Le sous-titre de votre livre est « pour une société multiculturelle ». Est-ce un manifeste en faveur du métissage ?

Marie Rose Moro. Nous vivons dans une société complexe où il faut faire de la diversité culturelle une chance. Au lieu d’accepter cette notion de diversité, on en a peur, on dit aux gens : « Ressemblez-nous pour faire partie de cette société ». Du coup, on créé des marges, de l’exclusion. Donc oui, ce livre est un manifeste : si on veut que la société ressemble à ceux qui la composent, elle doit être multiculturelle. Elle l’est de fait. Il faut arrêter d’exclure, d’inféoder, comme si la colonisation continuait ici. On sait à quoi mène la colonisation : à la guerre. Moi je suis pour la diplomatie, pour créer du lien social.

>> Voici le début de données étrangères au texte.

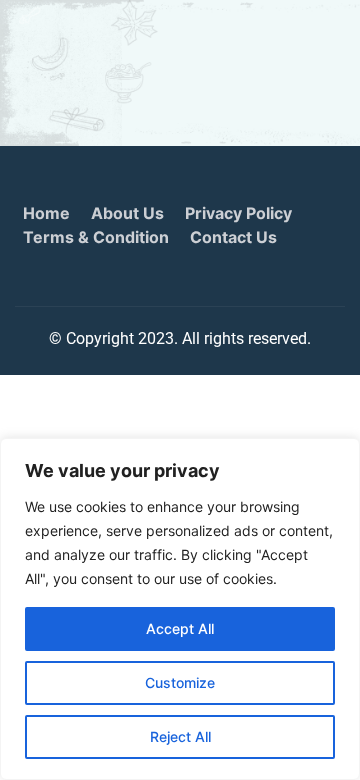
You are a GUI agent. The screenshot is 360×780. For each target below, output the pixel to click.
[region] (180, 609)
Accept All (180, 628)
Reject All (180, 736)
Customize (180, 682)
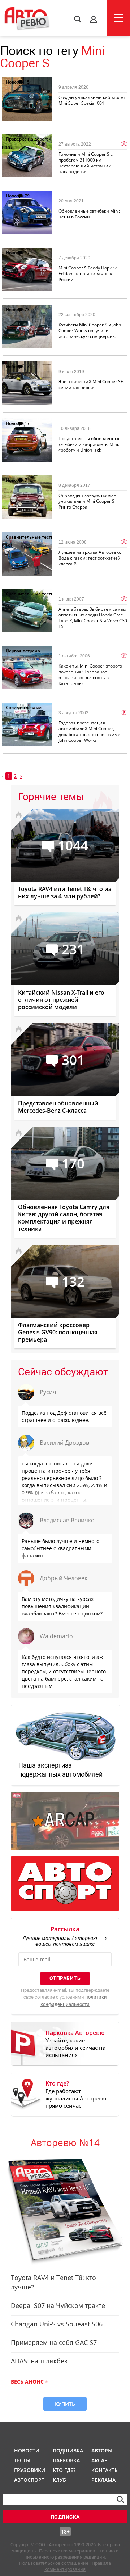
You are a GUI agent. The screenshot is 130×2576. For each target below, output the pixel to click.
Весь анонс (27, 2381)
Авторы (101, 2450)
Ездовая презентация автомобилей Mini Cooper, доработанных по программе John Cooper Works (89, 731)
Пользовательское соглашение (53, 2563)
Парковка (66, 2460)
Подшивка (67, 2450)
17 (27, 253)
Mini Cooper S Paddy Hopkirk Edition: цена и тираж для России (87, 274)
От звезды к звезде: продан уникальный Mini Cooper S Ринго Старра (87, 501)
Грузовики (28, 2470)
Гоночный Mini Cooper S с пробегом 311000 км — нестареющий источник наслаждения (85, 163)
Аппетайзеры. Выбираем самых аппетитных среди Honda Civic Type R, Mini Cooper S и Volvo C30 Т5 (92, 618)
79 (27, 196)
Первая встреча (23, 651)
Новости (15, 82)
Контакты (105, 2470)
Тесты (22, 2460)
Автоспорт (28, 2479)
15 (27, 82)
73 (27, 309)
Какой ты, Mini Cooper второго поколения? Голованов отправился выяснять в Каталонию (90, 674)
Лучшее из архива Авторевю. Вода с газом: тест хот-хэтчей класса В (89, 558)
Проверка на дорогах (28, 139)
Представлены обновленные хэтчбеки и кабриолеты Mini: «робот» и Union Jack (89, 444)
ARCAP (99, 2460)
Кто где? (64, 2470)
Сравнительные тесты (30, 537)
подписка (65, 2517)
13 (27, 366)
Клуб (59, 2479)
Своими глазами (24, 707)
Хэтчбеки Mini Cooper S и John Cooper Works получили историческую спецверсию (89, 330)
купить (65, 2403)
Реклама (103, 2479)
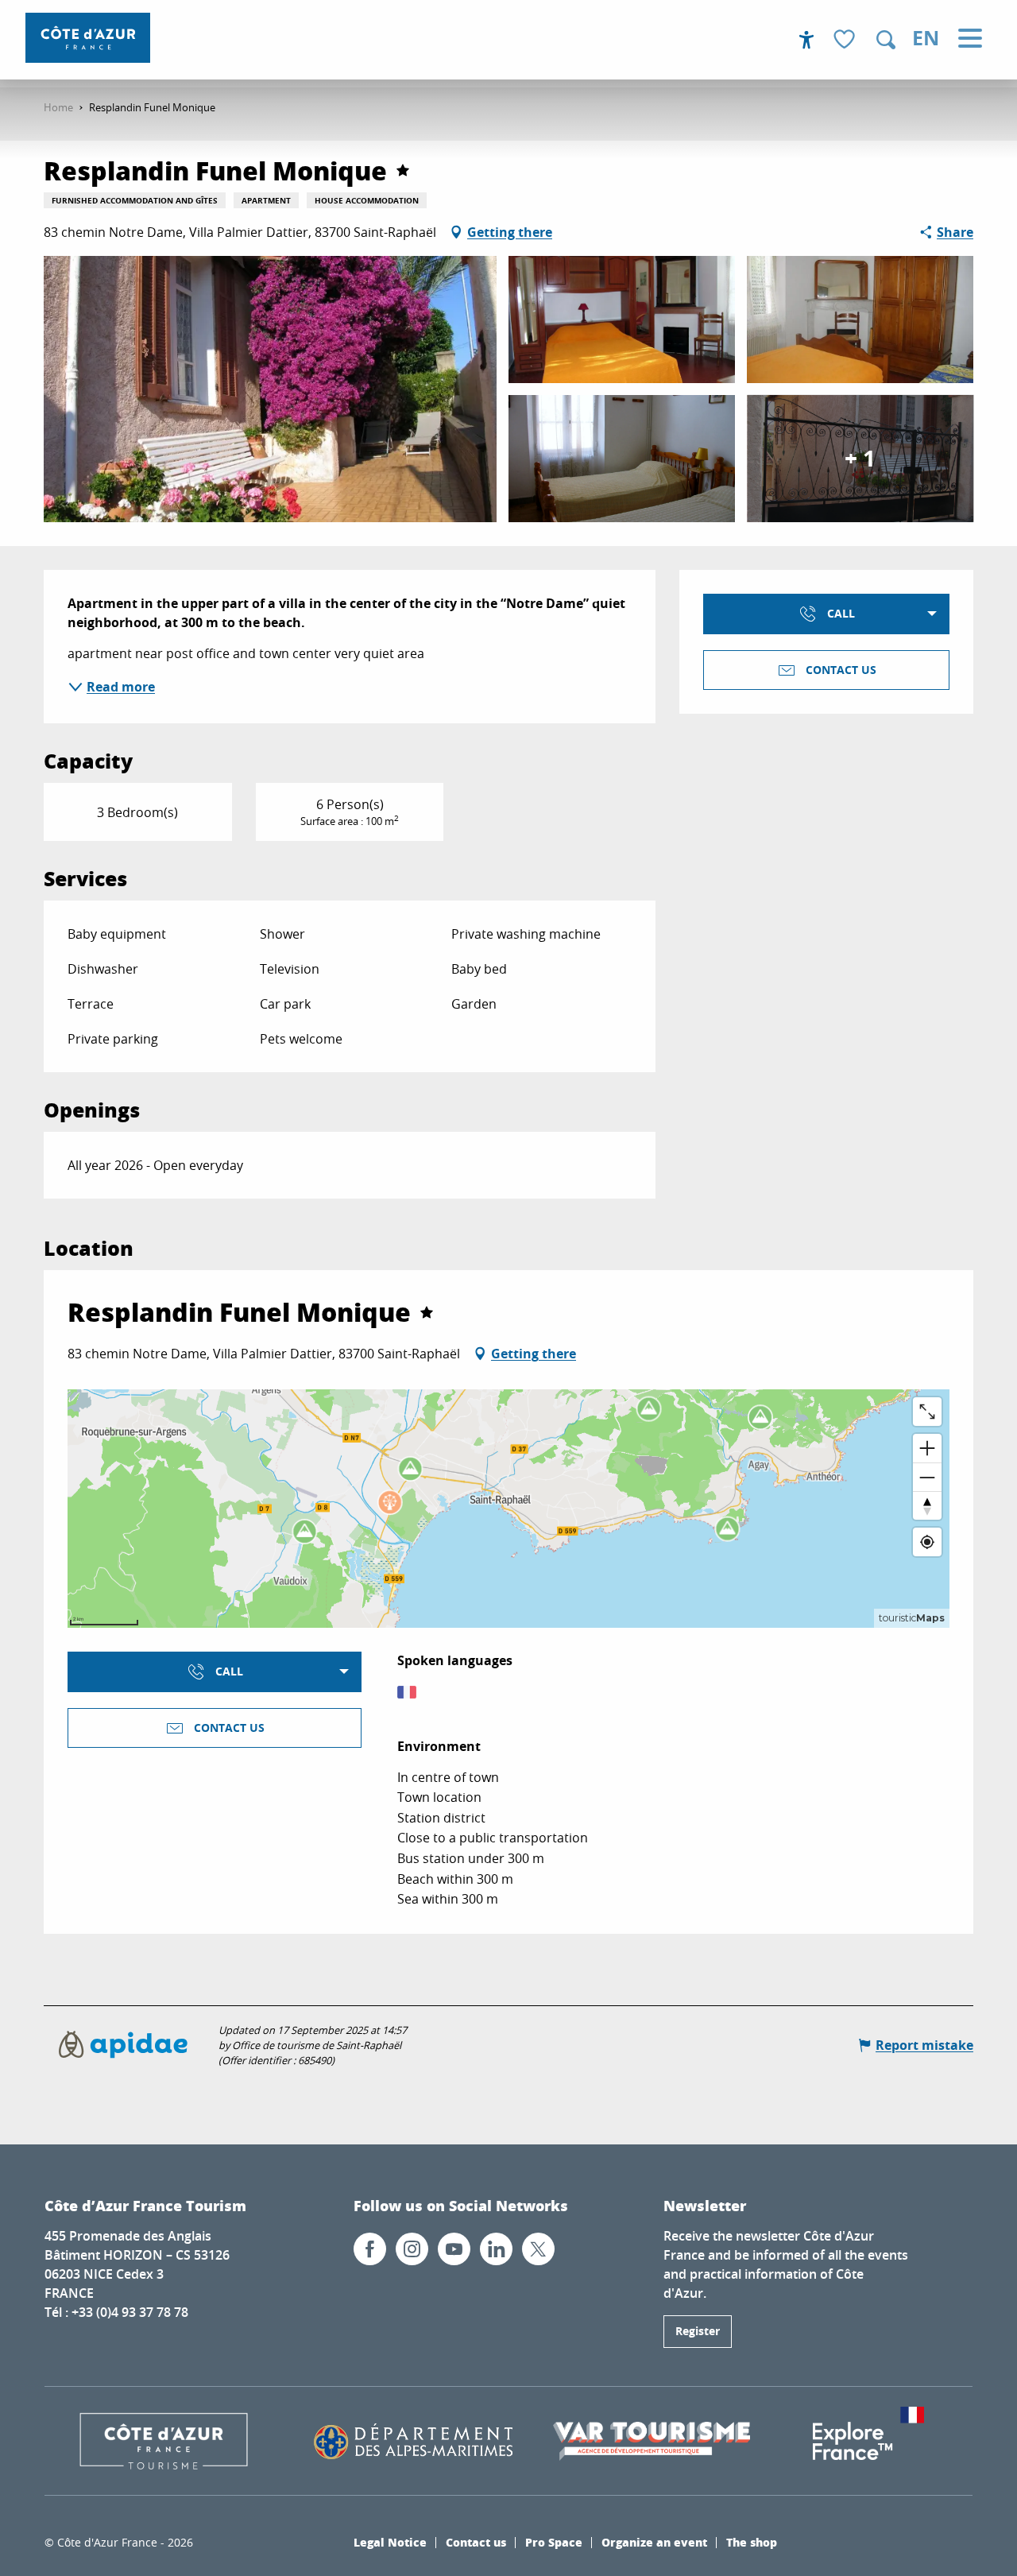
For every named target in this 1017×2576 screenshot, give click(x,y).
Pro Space (553, 2542)
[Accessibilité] (806, 40)
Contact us (476, 2542)
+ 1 (860, 458)
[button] (886, 40)
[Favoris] (846, 40)
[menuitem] (87, 38)
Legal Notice (390, 2542)
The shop (751, 2542)
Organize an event (654, 2542)
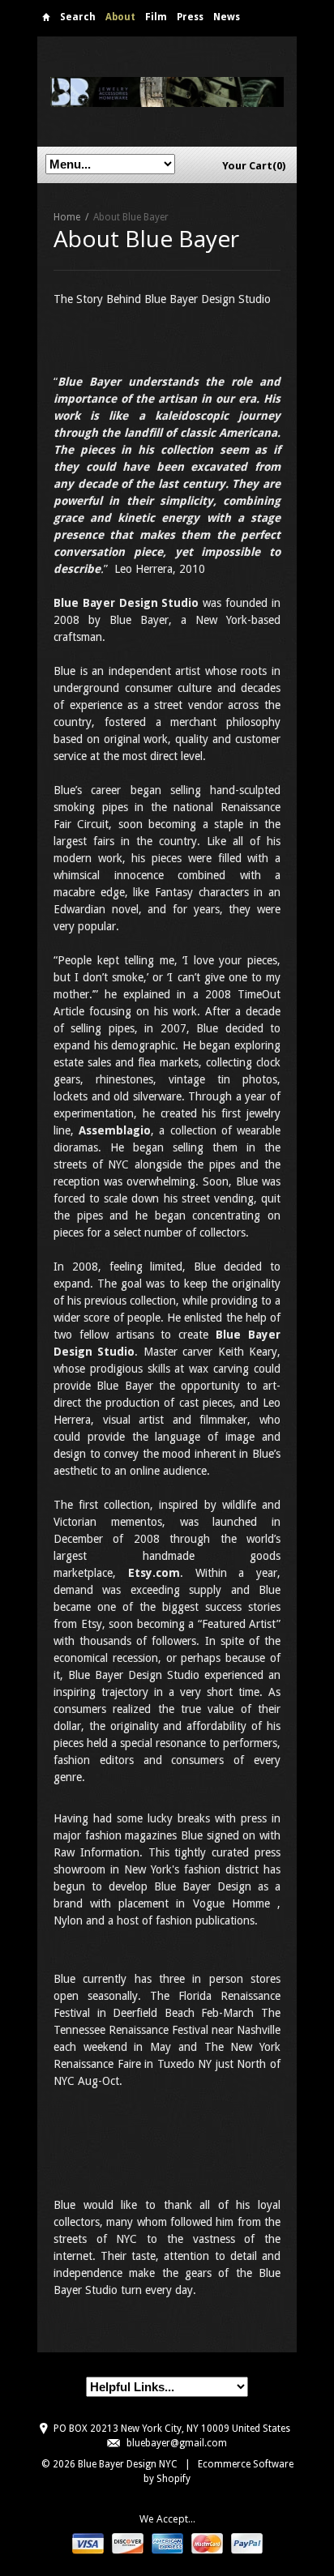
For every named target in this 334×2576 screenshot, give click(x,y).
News (226, 17)
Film (156, 17)
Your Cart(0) (253, 166)
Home (46, 20)
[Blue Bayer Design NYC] (167, 91)
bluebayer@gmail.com (176, 2443)
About (120, 17)
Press (190, 17)
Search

Le discours politique actuel n’est pas vraiment à la tolérance. Vous ne vous sentez pas à contre courant ?

Marie Rose Moro. Oui c’est vrai que je suis à contre courant, mais j’assume ! D’abord parce que je ne me sens pas à contre courant du terrain, de ce que j’entends chez les familles. Ensuite parce qu’il suffit de regarder ce qu’il se passe dans le monde, en Espagne, au Canada ou aux Etats-Unis. Je n’ai pas le sentiment de prêcher dans le désert et d’être un don Quichotte ! Au contraire. Nous avons plein de demandes, au niveau international, de gens qui veulent se former dans le domaine transculturel. Ces enfants et ceux qui travaillent eux, sont plutôt les précurseurs d’un monde nouveau !

(1) « Nos enfants demain », édition Odile Jacob, 247 p., 21 €.

(2) Résolution du Parlement européen du 2 avril 2009 sur l’éducation des enfants des migrants.